Stored data:
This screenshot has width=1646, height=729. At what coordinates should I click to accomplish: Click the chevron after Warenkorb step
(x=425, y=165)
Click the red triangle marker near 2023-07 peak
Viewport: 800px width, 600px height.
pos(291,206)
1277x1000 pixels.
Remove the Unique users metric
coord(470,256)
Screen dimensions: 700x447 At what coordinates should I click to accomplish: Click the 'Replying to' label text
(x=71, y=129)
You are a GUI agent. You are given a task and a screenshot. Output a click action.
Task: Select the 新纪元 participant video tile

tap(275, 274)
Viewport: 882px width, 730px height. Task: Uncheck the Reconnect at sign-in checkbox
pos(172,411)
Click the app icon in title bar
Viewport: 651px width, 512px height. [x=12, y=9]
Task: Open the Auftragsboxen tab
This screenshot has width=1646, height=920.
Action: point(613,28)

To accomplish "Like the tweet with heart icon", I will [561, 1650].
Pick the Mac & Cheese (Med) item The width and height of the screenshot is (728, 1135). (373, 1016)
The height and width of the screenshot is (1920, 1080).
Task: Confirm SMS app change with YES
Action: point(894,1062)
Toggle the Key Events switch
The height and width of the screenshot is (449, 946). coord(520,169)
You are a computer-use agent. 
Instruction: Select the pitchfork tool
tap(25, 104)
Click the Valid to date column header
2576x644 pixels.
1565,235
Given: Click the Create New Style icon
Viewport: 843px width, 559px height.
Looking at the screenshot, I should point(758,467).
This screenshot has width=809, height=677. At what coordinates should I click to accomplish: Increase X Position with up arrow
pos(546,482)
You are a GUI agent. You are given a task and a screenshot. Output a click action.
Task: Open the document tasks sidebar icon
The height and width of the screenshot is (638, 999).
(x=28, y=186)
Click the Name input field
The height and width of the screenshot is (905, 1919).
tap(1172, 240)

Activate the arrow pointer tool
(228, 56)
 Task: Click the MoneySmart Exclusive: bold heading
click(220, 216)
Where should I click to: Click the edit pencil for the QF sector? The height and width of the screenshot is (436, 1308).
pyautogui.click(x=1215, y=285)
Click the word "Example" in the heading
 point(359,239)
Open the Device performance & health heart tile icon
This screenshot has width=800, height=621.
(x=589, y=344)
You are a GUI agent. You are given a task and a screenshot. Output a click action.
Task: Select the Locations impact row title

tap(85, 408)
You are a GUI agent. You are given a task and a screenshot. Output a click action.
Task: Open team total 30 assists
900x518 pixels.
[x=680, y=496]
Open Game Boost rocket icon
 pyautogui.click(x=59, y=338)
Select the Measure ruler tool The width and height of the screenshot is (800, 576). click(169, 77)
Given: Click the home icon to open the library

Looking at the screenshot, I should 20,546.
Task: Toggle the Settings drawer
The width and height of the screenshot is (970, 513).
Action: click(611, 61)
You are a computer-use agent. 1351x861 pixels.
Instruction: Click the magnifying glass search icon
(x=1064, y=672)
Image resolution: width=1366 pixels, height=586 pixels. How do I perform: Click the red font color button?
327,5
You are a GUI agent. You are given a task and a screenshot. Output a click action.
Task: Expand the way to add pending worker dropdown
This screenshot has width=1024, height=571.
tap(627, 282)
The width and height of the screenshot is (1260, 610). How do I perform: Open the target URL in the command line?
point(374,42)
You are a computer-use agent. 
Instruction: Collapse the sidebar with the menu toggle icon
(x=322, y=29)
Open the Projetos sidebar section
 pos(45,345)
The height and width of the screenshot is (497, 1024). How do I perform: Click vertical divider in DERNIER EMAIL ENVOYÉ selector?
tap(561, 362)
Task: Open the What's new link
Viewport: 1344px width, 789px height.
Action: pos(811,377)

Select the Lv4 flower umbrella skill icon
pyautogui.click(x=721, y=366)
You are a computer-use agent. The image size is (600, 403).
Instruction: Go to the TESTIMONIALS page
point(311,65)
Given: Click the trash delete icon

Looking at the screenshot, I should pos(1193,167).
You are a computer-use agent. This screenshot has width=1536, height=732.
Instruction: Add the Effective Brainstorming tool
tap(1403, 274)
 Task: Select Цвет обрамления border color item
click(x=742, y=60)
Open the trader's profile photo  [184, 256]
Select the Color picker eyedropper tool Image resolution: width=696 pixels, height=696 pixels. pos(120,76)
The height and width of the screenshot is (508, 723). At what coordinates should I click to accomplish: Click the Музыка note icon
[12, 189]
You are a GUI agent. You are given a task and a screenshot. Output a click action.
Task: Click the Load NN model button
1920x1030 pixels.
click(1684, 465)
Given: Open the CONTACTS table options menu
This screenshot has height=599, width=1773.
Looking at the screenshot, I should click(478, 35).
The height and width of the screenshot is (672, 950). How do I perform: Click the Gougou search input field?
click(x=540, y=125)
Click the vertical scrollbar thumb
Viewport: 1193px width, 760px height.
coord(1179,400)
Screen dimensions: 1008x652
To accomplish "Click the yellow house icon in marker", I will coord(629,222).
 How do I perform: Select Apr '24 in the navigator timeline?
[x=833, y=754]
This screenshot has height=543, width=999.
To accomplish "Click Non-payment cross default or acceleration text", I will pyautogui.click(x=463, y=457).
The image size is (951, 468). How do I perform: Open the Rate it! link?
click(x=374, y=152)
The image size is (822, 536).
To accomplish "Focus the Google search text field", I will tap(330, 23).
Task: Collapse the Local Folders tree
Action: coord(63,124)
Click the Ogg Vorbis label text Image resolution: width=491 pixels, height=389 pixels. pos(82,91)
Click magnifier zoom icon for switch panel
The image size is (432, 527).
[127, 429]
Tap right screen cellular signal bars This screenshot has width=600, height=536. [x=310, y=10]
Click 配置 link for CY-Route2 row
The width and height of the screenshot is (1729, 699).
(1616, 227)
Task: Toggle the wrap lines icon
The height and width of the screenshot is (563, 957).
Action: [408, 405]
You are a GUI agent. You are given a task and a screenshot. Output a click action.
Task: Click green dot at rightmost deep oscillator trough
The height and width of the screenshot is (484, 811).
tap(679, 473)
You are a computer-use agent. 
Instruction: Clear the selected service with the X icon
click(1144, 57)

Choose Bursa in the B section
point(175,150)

* _WORK ORDER_
Transcribe the data above in full, exactly.

* _WRITTEN REPLY_
This screenshot has width=1646, height=729. At what coordinates should I click to accomplish: Click the chevron after Warenkorb step
(x=425, y=165)
Click the red triangle marker near 2023-07 peak
Viewport: 800px width, 600px height.
pos(291,206)
1277x1000 pixels.
Remove the Unique users metric
coord(470,256)
Screen dimensions: 700x447 At what coordinates should I click to accomplish: Click the 'Replying to' label text
(x=71, y=129)
You are a GUI agent. You are given a task and a screenshot. Output a click action.
Task: Select the 新纪元 participant video tile

tap(275, 274)
Viewport: 882px width, 730px height. Task: Uncheck the Reconnect at sign-in checkbox
pos(172,411)
Click the app icon in title bar
Viewport: 651px width, 512px height. [x=12, y=9]
Task: Open the Auftragsboxen tab
This screenshot has width=1646, height=920.
Action: point(613,28)

To accomplish "Like the tweet with heart icon", I will [561, 1650].
Pick the Mac & Cheese (Med) item The width and height of the screenshot is (728, 1135). (373, 1016)
The height and width of the screenshot is (1920, 1080).
Task: Confirm SMS app change with YES
Action: point(894,1062)
Toggle the Key Events switch
The height and width of the screenshot is (449, 946). coord(520,169)
You are a computer-use agent. 
Instruction: Select the pitchfork tool
tap(25, 104)
Click the Valid to date column header
2576x644 pixels.
1565,235
Given: Click the Create New Style icon
Viewport: 843px width, 559px height.
Looking at the screenshot, I should point(758,467).
This screenshot has width=809, height=677. At what coordinates should I click to accomplish: Increase X Position with up arrow
pos(546,482)
You are a GUI agent. You are given a task and a screenshot. Output a click action.
Task: Open the document tasks sidebar icon
The height and width of the screenshot is (638, 999).
(x=28, y=186)
Click the Name input field
The height and width of the screenshot is (905, 1919).
tap(1172, 240)

Activate the arrow pointer tool
(228, 56)
 Task: Click the MoneySmart Exclusive: bold heading
click(220, 216)
Where should I click to: Click the edit pencil for the QF sector? The height and width of the screenshot is (436, 1308).
pyautogui.click(x=1215, y=285)
Click the word "Example" in the heading
 point(359,239)
Open the Device performance & health heart tile icon
This screenshot has width=800, height=621.
(x=589, y=344)
You are a GUI agent. You are given a task and a screenshot. Output a click action.
Task: Select the Locations impact row title

tap(85, 408)
You are a GUI agent. You are given a task and a screenshot. Output a click action.
Task: Open team total 30 assists
900x518 pixels.
[x=680, y=496]
Open Game Boost rocket icon
 pyautogui.click(x=59, y=338)
Select the Measure ruler tool The width and height of the screenshot is (800, 576). click(169, 77)
Given: Click the home icon to open the library

Looking at the screenshot, I should 20,546.
Task: Toggle the Settings drawer
The width and height of the screenshot is (970, 513).
Action: click(611, 61)
You are a computer-use agent. 1351x861 pixels.
Instruction: Click the magnifying glass search icon
(x=1064, y=672)
Image resolution: width=1366 pixels, height=586 pixels. How do I perform: Click the red font color button?
327,5
You are a GUI agent. You are given a task and a screenshot. Output a click action.
Task: Expand the way to add pending worker dropdown
This screenshot has width=1024, height=571.
tap(627, 282)
The width and height of the screenshot is (1260, 610). How do I perform: Open the target URL in the command line?
point(374,42)
You are a computer-use agent. 
Instruction: Collapse the sidebar with the menu toggle icon
(x=322, y=29)
Open the Projetos sidebar section
 pos(45,345)
The height and width of the screenshot is (497, 1024). How do I perform: Click vertical divider in DERNIER EMAIL ENVOYÉ selector?
tap(561, 362)
Task: Open the What's new link
Viewport: 1344px width, 789px height.
Action: pos(811,377)

Select the Lv4 flower umbrella skill icon
pyautogui.click(x=721, y=366)
You are a computer-use agent. The image size is (600, 403).
Instruction: Go to the TESTIMONIALS page
point(311,65)
Given: Click the trash delete icon

Looking at the screenshot, I should pos(1193,167).
You are a computer-use agent. This screenshot has width=1536, height=732.
Instruction: Add the Effective Brainstorming tool
tap(1403, 274)
 Task: Select Цвет обрамления border color item
click(x=742, y=60)
Open the trader's profile photo  [184, 256]
Select the Color picker eyedropper tool Image resolution: width=696 pixels, height=696 pixels. pos(120,76)
The height and width of the screenshot is (508, 723). At what coordinates should I click to accomplish: Click the Музыка note icon
[12, 189]
You are a GUI agent. You are given a task and a screenshot. Output a click action.
Task: Click the Load NN model button
1920x1030 pixels.
click(1684, 465)
Given: Open the CONTACTS table options menu
This screenshot has height=599, width=1773.
Looking at the screenshot, I should click(478, 35).
The height and width of the screenshot is (672, 950). How do I perform: Click the Gougou search input field?
click(x=540, y=125)
Click the vertical scrollbar thumb
Viewport: 1193px width, 760px height.
coord(1179,400)
Screen dimensions: 1008x652
To accomplish "Click the yellow house icon in marker", I will coord(629,222).
 How do I perform: Select Apr '24 in the navigator timeline?
[x=833, y=754]
This screenshot has height=543, width=999.
To accomplish "Click Non-payment cross default or acceleration text", I will pyautogui.click(x=463, y=457).
The image size is (951, 468). How do I perform: Open the Rate it! link?
click(x=374, y=152)
The image size is (822, 536).
To accomplish "Focus the Google search text field", I will tap(330, 23).
Task: Collapse the Local Folders tree
Action: coord(63,124)
Click the Ogg Vorbis label text Image resolution: width=491 pixels, height=389 pixels. pos(82,91)
Click magnifier zoom icon for switch panel
The image size is (432, 527).
[127, 429]
Tap right screen cellular signal bars This screenshot has width=600, height=536. [x=310, y=10]
Click 配置 link for CY-Route2 row
The width and height of the screenshot is (1729, 699).
(1616, 227)
Task: Toggle the wrap lines icon
The height and width of the screenshot is (563, 957).
Action: [408, 405]
You are a GUI agent. You are given a task and a screenshot. Output a click action.
Task: Click green dot at rightmost deep oscillator trough
The height and width of the screenshot is (484, 811).
tap(679, 473)
You are a computer-use agent. 
Instruction: Clear the selected service with the X icon
click(1144, 57)

Choose Bursa in the B section
point(175,150)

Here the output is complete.